Ride bene chi ride ultimo

Il direttore non mi fa scrivere su capitaABologna e, con una scusa o con l’altra, mi trovo relegato in queste due colonne che in realtà mi vanno anche un po’ strette. Mi sembra che tutti in redazione si stiano divertendo parecchio col supplemento locale. Quando si lavora a questa rivista sono tutti seri, usano toni professionali e parlano di argomenti che definiscono "importanti per il settore". Quando invece si occupano dell’altra hanno sempre espressioni vispe ed una volta li ho anche sorpresi a ridere fino alle lacrime mentre montavano la recensione del menù dopo una cena non troppo riuscita di cui non sono autorizzato a riportare i nomi degli organizzatori. Sta di fatto che alle mie rimostranze su questa ghettizzazione di cui sono oggetto mi sono sentito rispondere che dovrei essere solo che felice di questo: tutti loro (il cosiddetto gruppo dei giovani) stanno rischiando la vita sia sul fronte del colesterolo che su quello non meno importante dei rapporti interpersonali, mentre io posso permettermi di brontolare in santa pace su argomenti a mio piacere comodamente sistemato in questa poltrona che, anche se estremamente comoda, sta diventando la mia prigione, aggiungo io.
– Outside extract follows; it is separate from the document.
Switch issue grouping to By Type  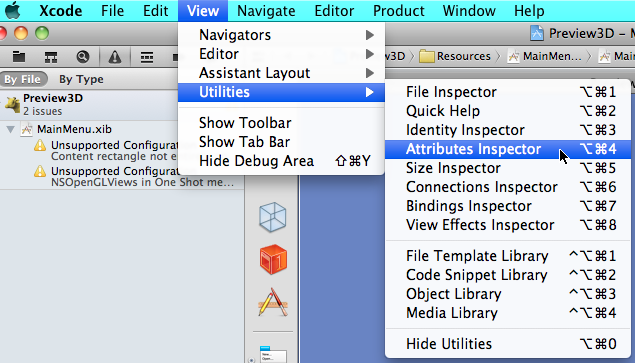click(81, 79)
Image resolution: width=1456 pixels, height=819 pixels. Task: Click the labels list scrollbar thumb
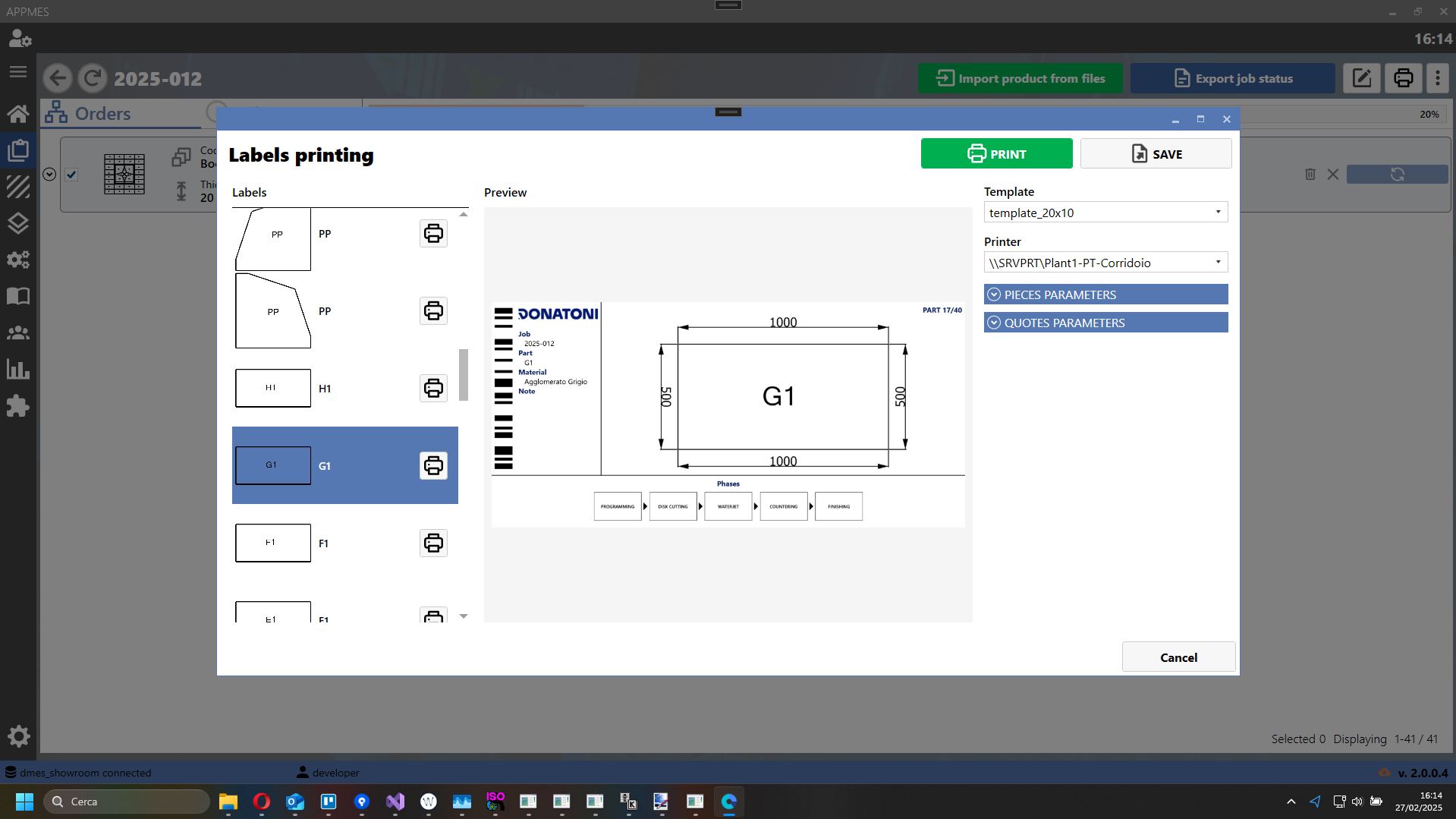[x=464, y=375]
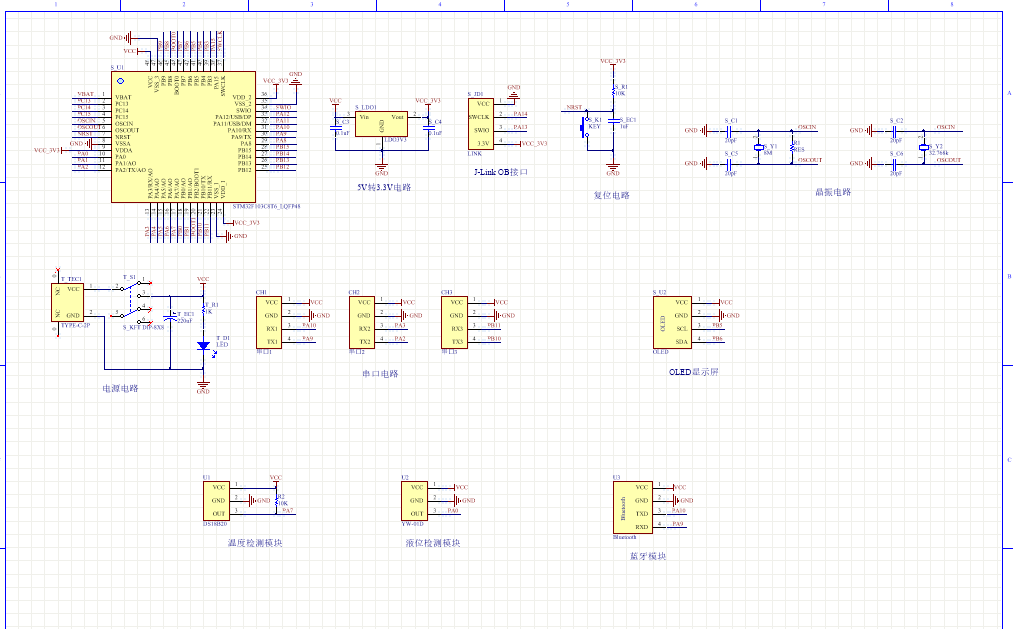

Stufo di questo andazzo la settimana scorsa ho deciso di ribellarmi e di far valere il mio "spessore" imponendo la mia presenza in una "serata di abbinamento tra cibo, vino e cultura trasversale"?!

Neanche a dirlo sono stato aggregato a quella che l’ipocrita capo servizio ha definito "una compagnia adeguata alla mia persona".
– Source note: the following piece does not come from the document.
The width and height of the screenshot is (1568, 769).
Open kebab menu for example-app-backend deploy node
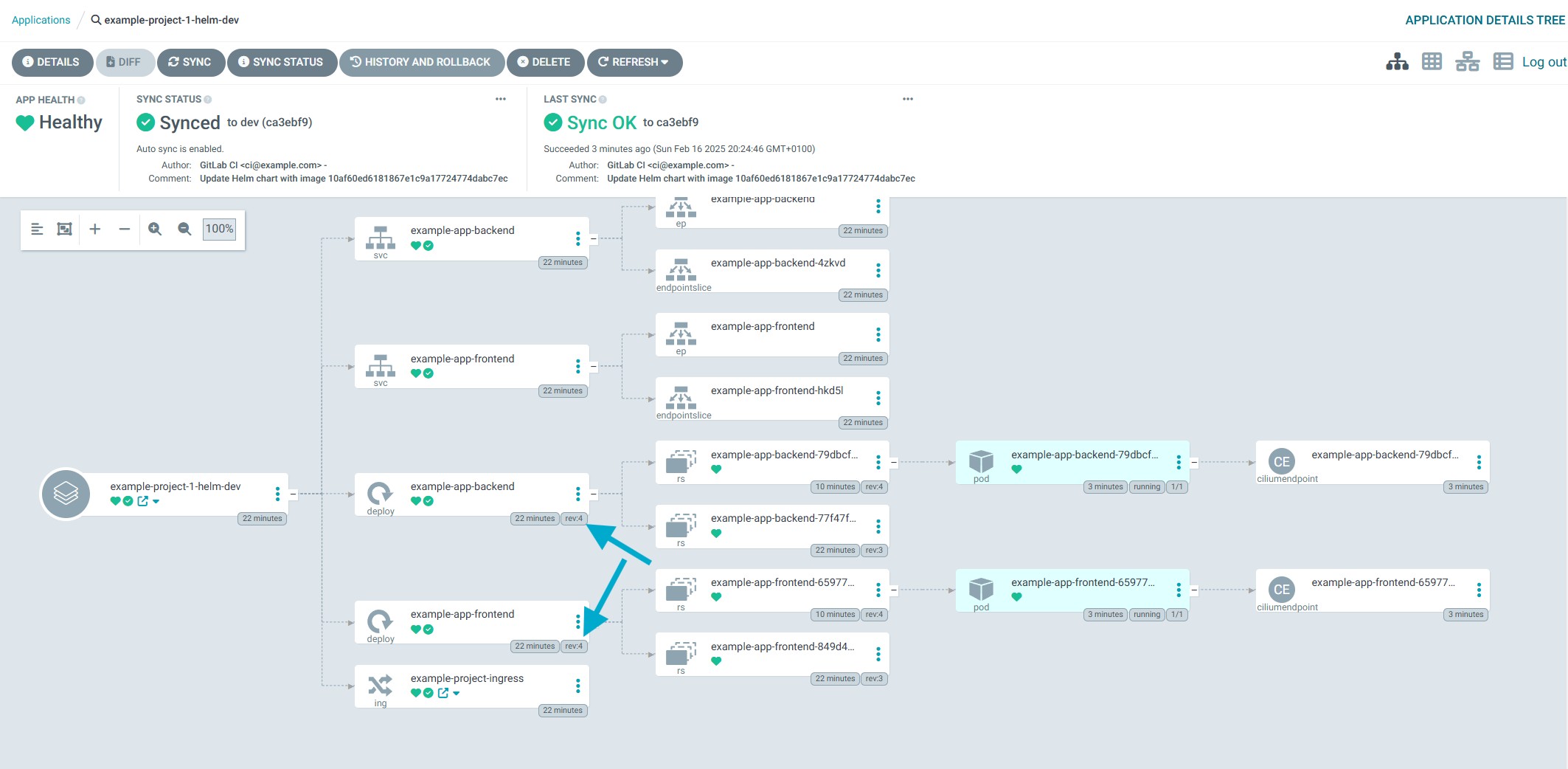577,494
Al mio tavolo: assessore comunale trombato, scrittore settuagenario pressochè sconosciuto con l’ultima fatica tra posate e tovagliolo, direttore di banca con signora, professore universitario con problemi epigastrici, ex famoso cuoco in pensione e signora, poeta dialettale romagnolo e direttore di marketing dell’azienda che forniva il vino.

Al tavolo degli altri: cantautore con chitarra, due giovani giornaliste praticanti, proprietario di night con amante, stilista bisessuale che faceva l’imitazione di Liza Minnelli, attrice in transito dopo lo spettacolo, nota pornostar con un seno di fuori, mago con tutti i trucchi nella giacca.

Loro hanno detto di essersi un po’ annoiati; io ho preferito glissare e ho cambiato discorso.

In attesa della buona occasione per far loro le scarpe, mentre medito esemplari rappresaglie, vorrei per il momento spendere qualche parola a proposito dell’ultima vendemmia e del vino che ha prodotto.

Oltre ad essere di qualità veramente rilevante, la produzione ‘97 sarà anche assolutamente innovativa.

Oltre che alimento, valenza culturale e tradizionale, espressione concettuale di piacere, prodotto di consumo e fattore commerciale, l’ultima vendemmia diventa anche, per chi crede, bene rifugio e oggetto di investimento. Sembra infatti che i futures che alcune case di produzione hanno proposto al mercato vadano benissimo e c’è già chi pensa ad una vera e propria possibilità di intermediazione di questi titoli. Ignoro se questo possa ad alcuni sembrare un po’ arrampicato, frutto di atteggiamenti snobistici o espressione parodistica della febbre attuale del mercato azionario. Sicuramente quei vini un valore corrispondente ce l’hanno eccome e l’offerta, così come è stata proposta, mi appare coerente alla filosofia di chi vuole assolutamente assaggiarli quando sarà arrivato il loro giusto momento. Mi piacerebbe potere affermare la stessa cosa di tanti titoli che stanno in questo momento volando come aquiloni a cui si è dato tutto lo spago disponibile: il vento potrebbe smettere di soffiare e loro potrebbero cadere molto lontano.